### Problem description
In the records below, find the line containing "Task: Click the Parallel Split branch icon". Output it and every line after it to the end, unchanged, with no pictures.

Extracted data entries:
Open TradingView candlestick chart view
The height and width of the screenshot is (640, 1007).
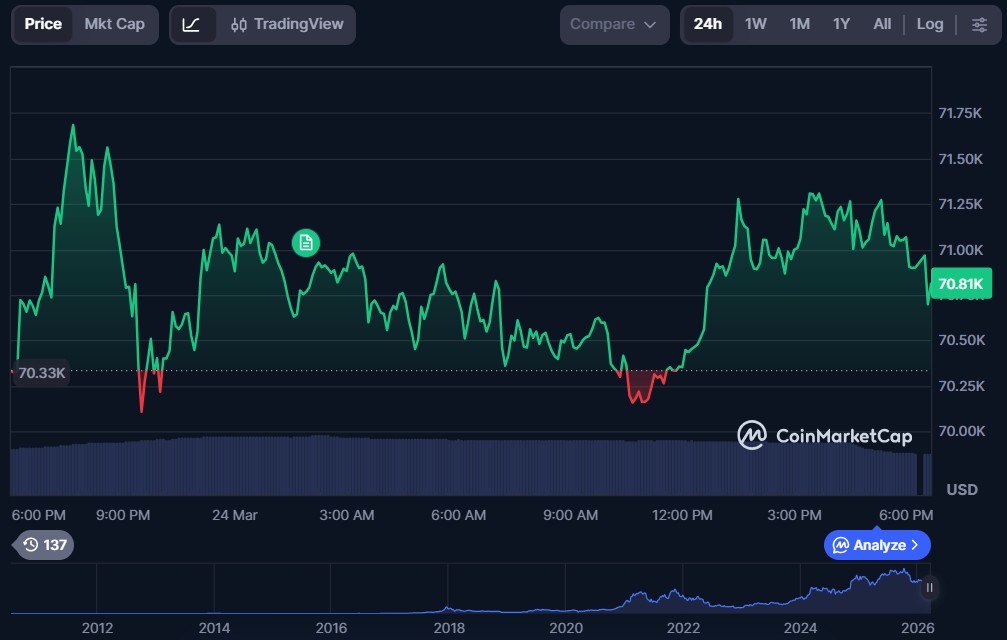click(x=286, y=25)
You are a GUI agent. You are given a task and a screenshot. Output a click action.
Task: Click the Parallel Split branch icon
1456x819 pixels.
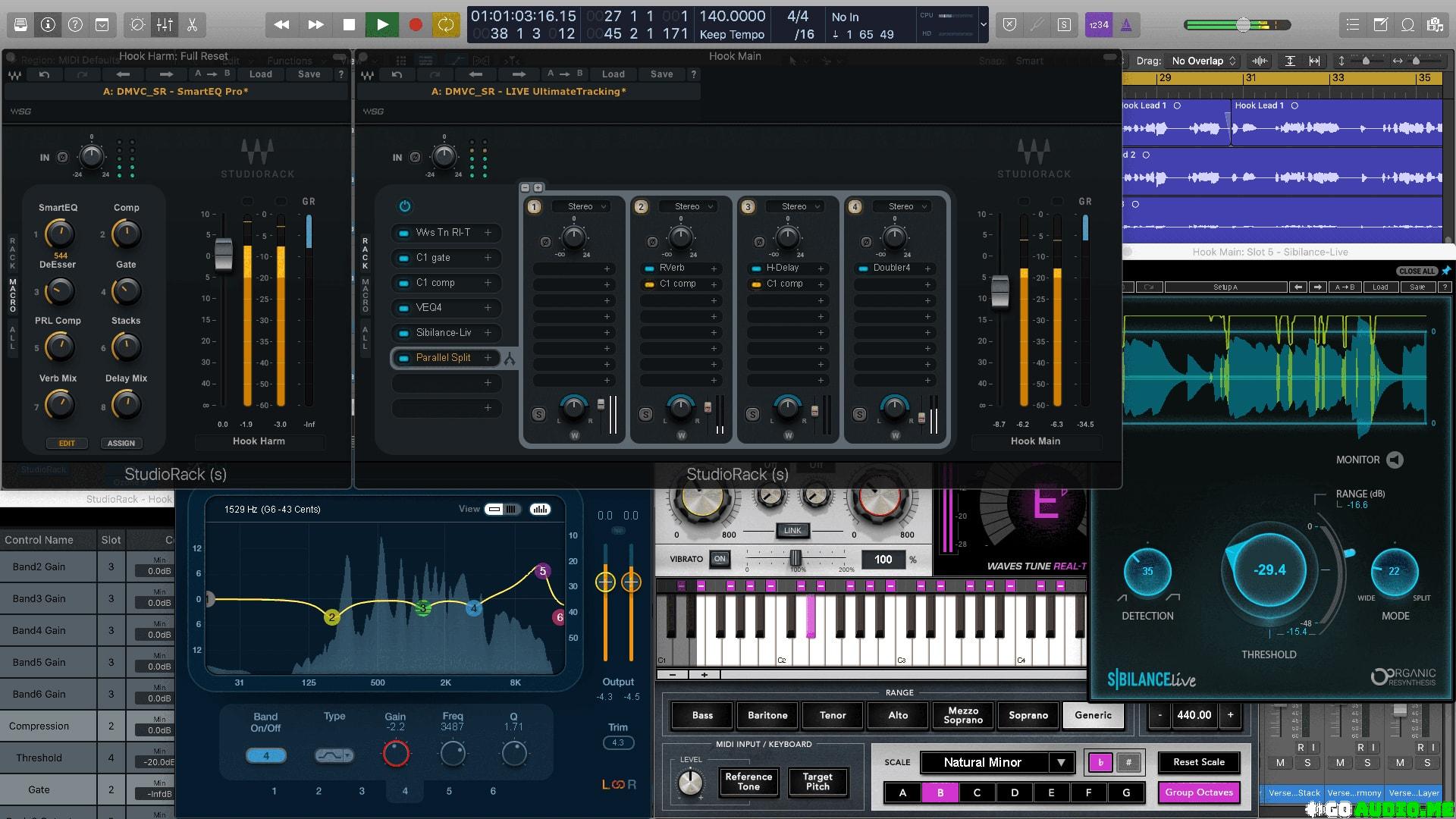(510, 359)
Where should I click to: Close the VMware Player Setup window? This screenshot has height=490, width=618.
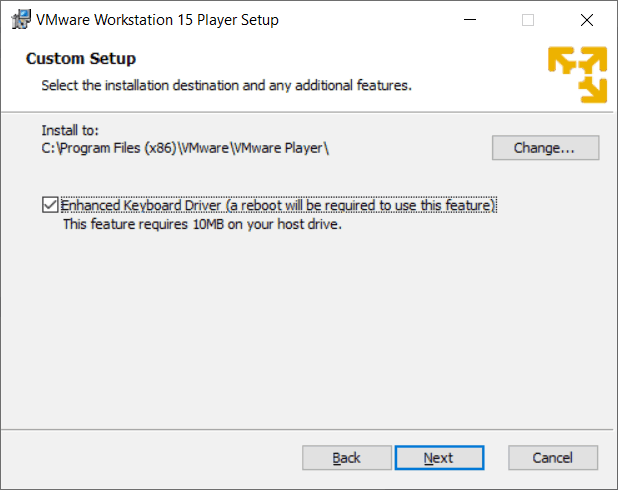pyautogui.click(x=587, y=20)

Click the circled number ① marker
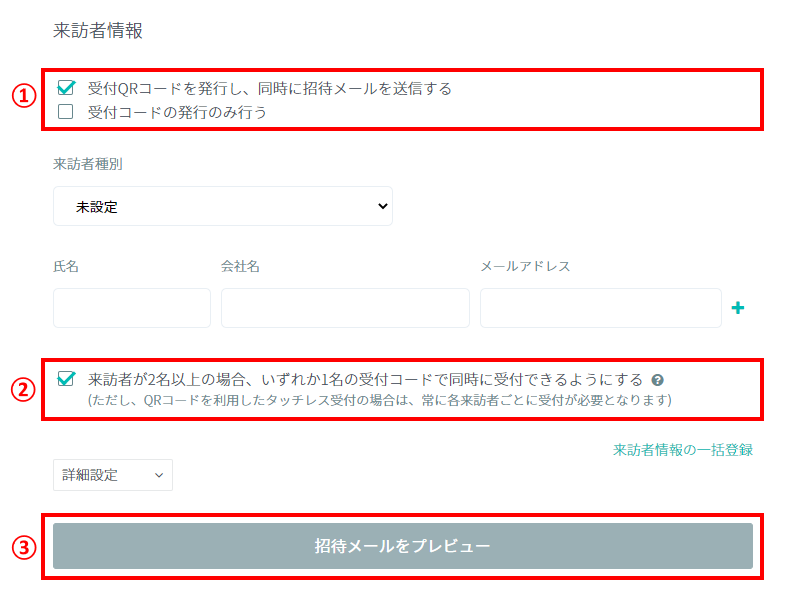(x=24, y=97)
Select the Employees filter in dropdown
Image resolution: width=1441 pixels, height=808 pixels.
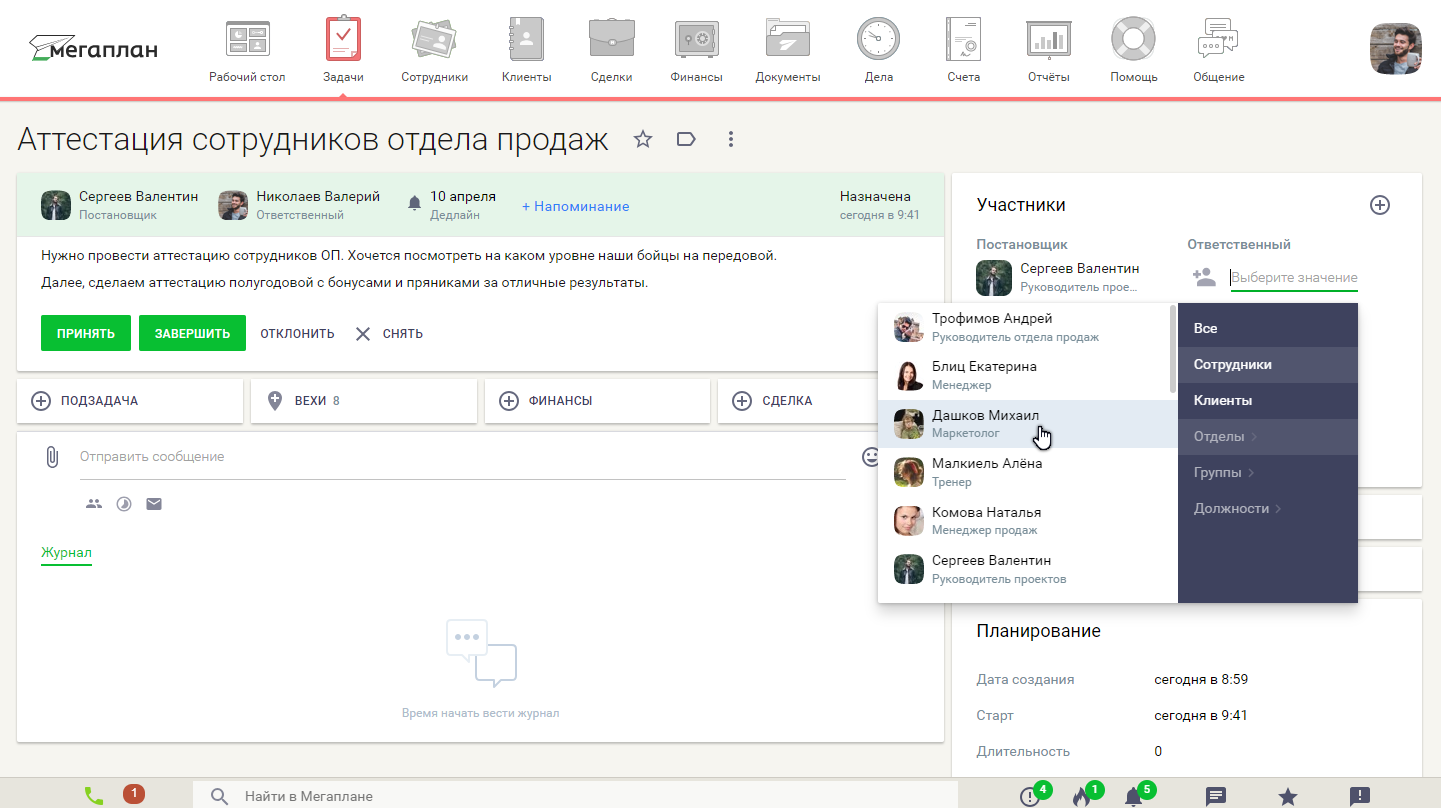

### Exercise result
Task: Click the Parallel Split branch icon
1456x819 pixels.
(510, 359)
Where should I click to: Close the VMware Player Setup window? This screenshot has height=490, width=618.
pyautogui.click(x=587, y=20)

Click the circled number ① marker
(x=24, y=97)
Select the Employees filter in dropdown
Image resolution: width=1441 pixels, height=808 pixels.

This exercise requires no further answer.